Requirement:
Return every line from the one with "Privacy & Policy (97, 1521)" through the one with "Kotle (60, 353)", inclusive, exactly as it appears below.
━━━━
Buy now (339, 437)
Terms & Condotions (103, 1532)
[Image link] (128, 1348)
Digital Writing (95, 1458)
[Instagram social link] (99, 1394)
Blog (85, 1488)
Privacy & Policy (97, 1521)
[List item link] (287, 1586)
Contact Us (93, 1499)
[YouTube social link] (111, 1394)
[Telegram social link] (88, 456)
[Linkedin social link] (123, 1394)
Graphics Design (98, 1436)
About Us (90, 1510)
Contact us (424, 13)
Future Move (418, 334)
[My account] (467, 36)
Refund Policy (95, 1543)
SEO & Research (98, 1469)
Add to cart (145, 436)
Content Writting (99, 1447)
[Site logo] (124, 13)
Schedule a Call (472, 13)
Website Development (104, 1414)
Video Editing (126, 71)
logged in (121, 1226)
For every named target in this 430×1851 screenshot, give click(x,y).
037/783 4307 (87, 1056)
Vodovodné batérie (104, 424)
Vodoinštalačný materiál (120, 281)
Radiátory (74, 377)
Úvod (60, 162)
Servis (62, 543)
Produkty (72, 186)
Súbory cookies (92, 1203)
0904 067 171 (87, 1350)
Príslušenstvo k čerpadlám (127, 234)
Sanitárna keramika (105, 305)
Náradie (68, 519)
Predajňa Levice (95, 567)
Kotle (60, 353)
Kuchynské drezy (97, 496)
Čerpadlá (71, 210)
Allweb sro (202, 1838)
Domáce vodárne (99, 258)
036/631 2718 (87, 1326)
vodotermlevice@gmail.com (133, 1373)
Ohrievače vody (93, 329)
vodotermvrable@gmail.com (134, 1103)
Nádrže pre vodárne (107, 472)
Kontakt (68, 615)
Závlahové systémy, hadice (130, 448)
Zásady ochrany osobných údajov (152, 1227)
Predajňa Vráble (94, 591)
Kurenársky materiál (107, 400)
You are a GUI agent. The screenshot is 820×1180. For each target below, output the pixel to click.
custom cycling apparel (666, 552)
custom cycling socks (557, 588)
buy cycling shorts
━━━━
Result of the task:
Privacy & Policy (97, 1521)
[List item link] (287, 1586)
Contact Us (93, 1499)
[YouTube social link] (111, 1394)
[Telegram social link] (88, 456)
[Linkedin social link] (123, 1394)
Graphics Design (98, 1436)
About Us (90, 1510)
Contact us (424, 13)
Future Move (418, 334)
[My account] (467, 36)
Refund Policy (95, 1543)
SEO & Research (98, 1469)
Add to cart (145, 436)
Content Writting (99, 1447)
[Site logo] (124, 13)
Schedule a Call (472, 13)
Website Development (104, 1414)
Video Editing (126, 71)
logged in (121, 1226)
For every named target in this 430×1851 screenshot, give click(x,y).
037/783 4307 (87, 1056)
Vodovodné batérie (104, 424)
Vodoinštalačný materiál (120, 281)
Radiátory (74, 377)
Úvod (60, 162)
Servis (62, 543)
Produkty (72, 186)
Súbory cookies (92, 1203)
0904 067 171 (87, 1350)
Príslušenstvo k čerpadlám (127, 234)
Sanitárna keramika (105, 305)
Náradie (68, 519)
Predajňa Levice (95, 567)
Kotle (60, 353)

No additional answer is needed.